Data items
========

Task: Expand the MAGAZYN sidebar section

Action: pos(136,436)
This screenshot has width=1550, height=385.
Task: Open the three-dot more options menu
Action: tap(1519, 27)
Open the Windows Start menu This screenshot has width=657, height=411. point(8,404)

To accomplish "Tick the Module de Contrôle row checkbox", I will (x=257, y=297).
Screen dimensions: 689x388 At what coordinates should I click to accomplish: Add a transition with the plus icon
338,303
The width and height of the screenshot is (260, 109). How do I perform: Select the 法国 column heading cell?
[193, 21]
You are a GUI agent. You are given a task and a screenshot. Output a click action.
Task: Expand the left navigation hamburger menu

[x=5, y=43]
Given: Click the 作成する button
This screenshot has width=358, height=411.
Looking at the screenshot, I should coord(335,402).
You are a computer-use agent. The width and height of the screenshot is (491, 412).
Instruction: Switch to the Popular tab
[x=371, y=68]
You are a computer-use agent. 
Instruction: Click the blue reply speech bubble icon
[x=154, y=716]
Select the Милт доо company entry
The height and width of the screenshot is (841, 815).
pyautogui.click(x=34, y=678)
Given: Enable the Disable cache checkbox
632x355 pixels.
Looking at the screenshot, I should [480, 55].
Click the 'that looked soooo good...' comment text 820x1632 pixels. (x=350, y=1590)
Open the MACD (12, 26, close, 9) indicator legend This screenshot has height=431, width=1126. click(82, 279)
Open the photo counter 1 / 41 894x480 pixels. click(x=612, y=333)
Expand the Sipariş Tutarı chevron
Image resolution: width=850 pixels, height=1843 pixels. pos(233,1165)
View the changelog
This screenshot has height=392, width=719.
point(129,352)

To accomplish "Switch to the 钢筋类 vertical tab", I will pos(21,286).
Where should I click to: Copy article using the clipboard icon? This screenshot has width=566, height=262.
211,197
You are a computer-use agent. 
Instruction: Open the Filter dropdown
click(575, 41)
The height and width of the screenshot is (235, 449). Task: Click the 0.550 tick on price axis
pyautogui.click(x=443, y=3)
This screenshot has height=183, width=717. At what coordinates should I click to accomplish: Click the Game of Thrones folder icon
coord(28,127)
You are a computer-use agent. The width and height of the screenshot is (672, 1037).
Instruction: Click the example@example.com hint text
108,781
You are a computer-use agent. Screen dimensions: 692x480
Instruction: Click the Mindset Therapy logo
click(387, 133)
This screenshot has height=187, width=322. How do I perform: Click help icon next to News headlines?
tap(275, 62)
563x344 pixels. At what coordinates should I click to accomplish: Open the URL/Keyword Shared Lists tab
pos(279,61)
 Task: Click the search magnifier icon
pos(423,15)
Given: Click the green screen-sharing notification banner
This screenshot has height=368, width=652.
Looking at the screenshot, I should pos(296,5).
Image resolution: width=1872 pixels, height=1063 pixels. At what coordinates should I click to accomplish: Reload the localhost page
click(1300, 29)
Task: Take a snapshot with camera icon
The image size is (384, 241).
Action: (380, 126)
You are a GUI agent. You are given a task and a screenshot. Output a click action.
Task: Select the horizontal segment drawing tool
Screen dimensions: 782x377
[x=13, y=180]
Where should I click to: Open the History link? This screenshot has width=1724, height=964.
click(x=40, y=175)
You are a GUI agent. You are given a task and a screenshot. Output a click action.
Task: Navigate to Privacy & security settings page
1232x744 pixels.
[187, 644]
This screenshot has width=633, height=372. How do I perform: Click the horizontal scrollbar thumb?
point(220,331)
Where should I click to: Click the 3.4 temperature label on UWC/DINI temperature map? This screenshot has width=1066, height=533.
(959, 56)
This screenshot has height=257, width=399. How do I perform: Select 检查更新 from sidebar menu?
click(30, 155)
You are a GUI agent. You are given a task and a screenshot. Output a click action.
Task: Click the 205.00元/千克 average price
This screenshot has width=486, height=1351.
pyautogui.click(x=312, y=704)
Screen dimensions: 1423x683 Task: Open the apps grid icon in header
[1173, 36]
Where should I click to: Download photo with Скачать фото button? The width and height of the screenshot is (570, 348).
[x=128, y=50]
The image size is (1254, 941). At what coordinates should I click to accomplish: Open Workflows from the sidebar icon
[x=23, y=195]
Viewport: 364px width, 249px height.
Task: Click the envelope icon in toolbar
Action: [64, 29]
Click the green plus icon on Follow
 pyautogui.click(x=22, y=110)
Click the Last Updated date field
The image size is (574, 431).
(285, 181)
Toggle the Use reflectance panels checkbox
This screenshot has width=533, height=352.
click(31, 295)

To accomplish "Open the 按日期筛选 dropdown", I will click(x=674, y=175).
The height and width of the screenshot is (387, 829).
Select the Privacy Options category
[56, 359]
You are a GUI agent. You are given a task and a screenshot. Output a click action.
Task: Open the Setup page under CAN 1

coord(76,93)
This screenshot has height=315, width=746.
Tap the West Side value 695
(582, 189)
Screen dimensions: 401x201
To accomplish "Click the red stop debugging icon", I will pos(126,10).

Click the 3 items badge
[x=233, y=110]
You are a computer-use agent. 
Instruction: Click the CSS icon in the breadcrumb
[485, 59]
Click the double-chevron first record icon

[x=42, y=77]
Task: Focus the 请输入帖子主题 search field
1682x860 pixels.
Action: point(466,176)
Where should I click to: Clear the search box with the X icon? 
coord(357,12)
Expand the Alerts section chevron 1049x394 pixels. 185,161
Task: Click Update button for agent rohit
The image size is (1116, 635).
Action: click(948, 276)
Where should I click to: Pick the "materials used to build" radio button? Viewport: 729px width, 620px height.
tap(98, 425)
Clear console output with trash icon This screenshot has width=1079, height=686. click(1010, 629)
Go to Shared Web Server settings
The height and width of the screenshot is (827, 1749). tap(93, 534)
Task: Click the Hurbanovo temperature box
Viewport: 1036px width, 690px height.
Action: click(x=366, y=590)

========

Your goal: Please format everything from the line containing "This screenshot has height=187, width=322." down to the line containing "pos(423,15)" as a Markdown table with two columns, Number and Line, leaving out any blank lines.

Answer:
| Number | Line |
|---|---|
| 1 | This screenshot has height=187, width=322. How do I perform: Click help icon next to News headlines? |
| 2 | tap(275, 62) |
| 3 | 563x344 pixels. At what coordinates should I click to accomplish: Open the URL/Keyword Shared Lists tab |
| 4 | pos(279,61) |
| 5 |  Task: Click the search magnifier icon |
| 6 | pos(423,15) |